What then are Amazon, Google or Facebook? Are they tech firms, media giants, aggregators or e-commerce players? Technology, media, telecom are merging to form a kaleidoscopic ecosystem. A bit like the shape-shifting Boggarts in J K Rowling’s Harry Potter, it takes on the shape of whatever you want to do. You could read the news, find out how to make avial, watch a film, listen to music, laugh at a funny video, share a meme, a joke, hang out with friends or family or have a meeting or a discussion.

For decades, we read and heard about convergence — here it is upon us. The ubiquity of the internet, the spread of high quality bandwidth and devices finally allow it. The pandemic simply deepened the confluence of our lives and the internet.

In this new world, what is a media company? The answer has nothing to do with technology, content or lineage.

Many of the movers and shakers have large, profitable, linear businesses. Disney controls three large OTTs (Disney+ Hotstar, Disney+ and Hulu), one of the world’s biggest film studios and a pay TV business.

At 2 billion users and $20 billion in revenues, Google’s YouTube is the biggest competitor for Netflix (210 million users and $25 billion in revenue). The world’s largest online retailer, Amazon, has a Prime Video service only to get people in for shopping. “When we win a Golden Globe, it helps us sell more shoes,” said Amazon founder Jeff Bezos at a technology conference in 2016. In India, Flipkart and Zomato got into video in 2019 to increase the amount of time people spend on their online retail and food aggregation businesses, respectively. Media companies are becoming retailers and technology specialists while the latter are getting into media to keep audiences with them.

This search for audiences across geographies, technologies, languages, tastes, formats and devices defines a media company now. And it is altering the dynamics of the media business in subtle and not-so-subtle ways.

For example, though there is a deluge of numbers and a lot of talk of transparency, metrics, it would seem, have become less important in the on-demand ecosystem.
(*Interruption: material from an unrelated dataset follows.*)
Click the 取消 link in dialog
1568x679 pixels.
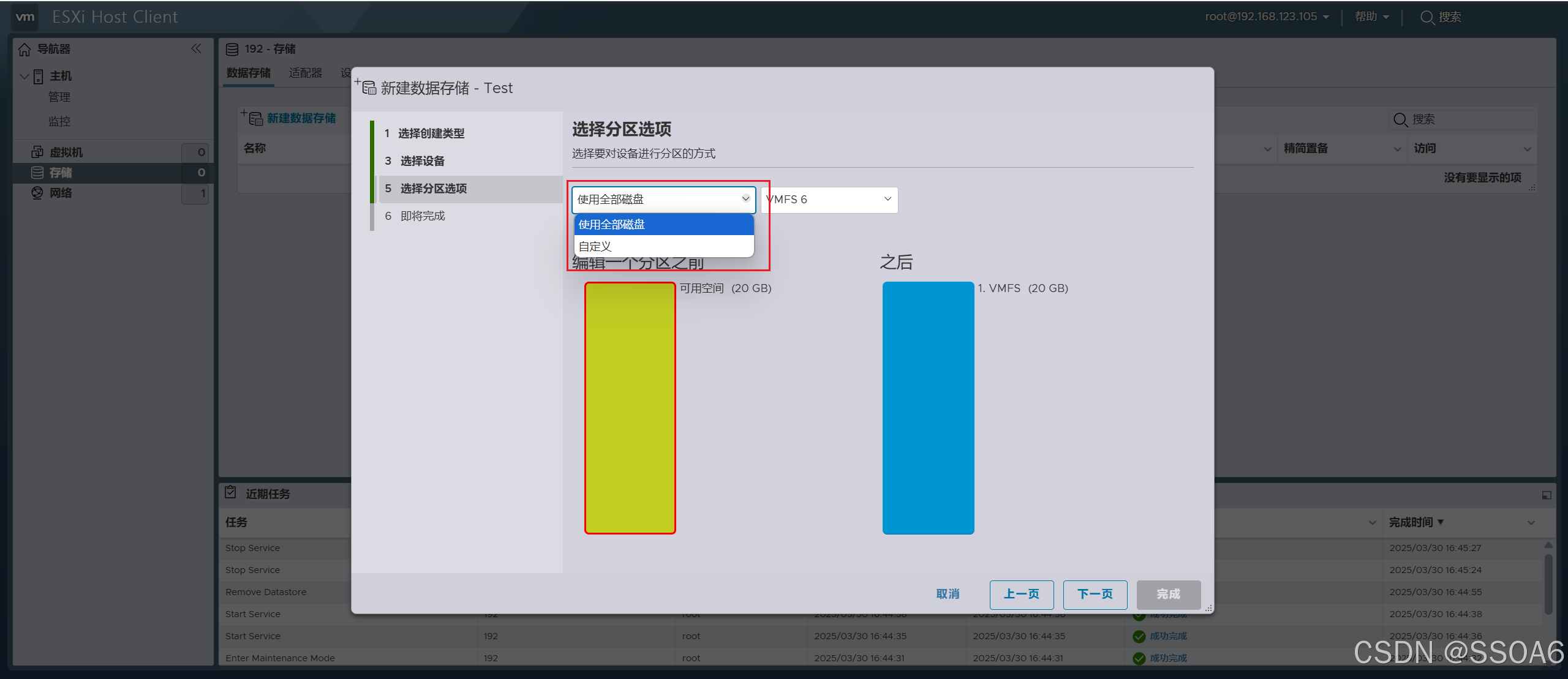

Some of the biggest successes in this world, say, Netflix or Spotify, rarely share anything beyond the basic numbers. Is it because they are not dependent on advertising? Netflix, for instance, gets all its revenues from subscription. But Spotify and Amazon Prime Video have a mix of pay and advertising. Google and YouTube are largely ad-driven. But not all their numbers are public. There is no third-party listing of top 10 OTTs or top 10 news sites which does not have dozens of caveats. Funnily enough, it is the old style formats — TV, print — which have better metrics.

The whole shift from selling eyeballs to advertisers to selling a service directly to consumers means advertisers are getting locked out of pay ecosystems and therefore premium audiences. On the other hand, a swing to pay means there is more variety of content on offer and more creative freedom. Though this is also, in part, because large swathes of the new ecosystem remain unregulated. Some of these changes might settle down as the business evolves, others such as a fairer balance between pay and advertising are probably here to stay.

The media company, as we know it, however is dead.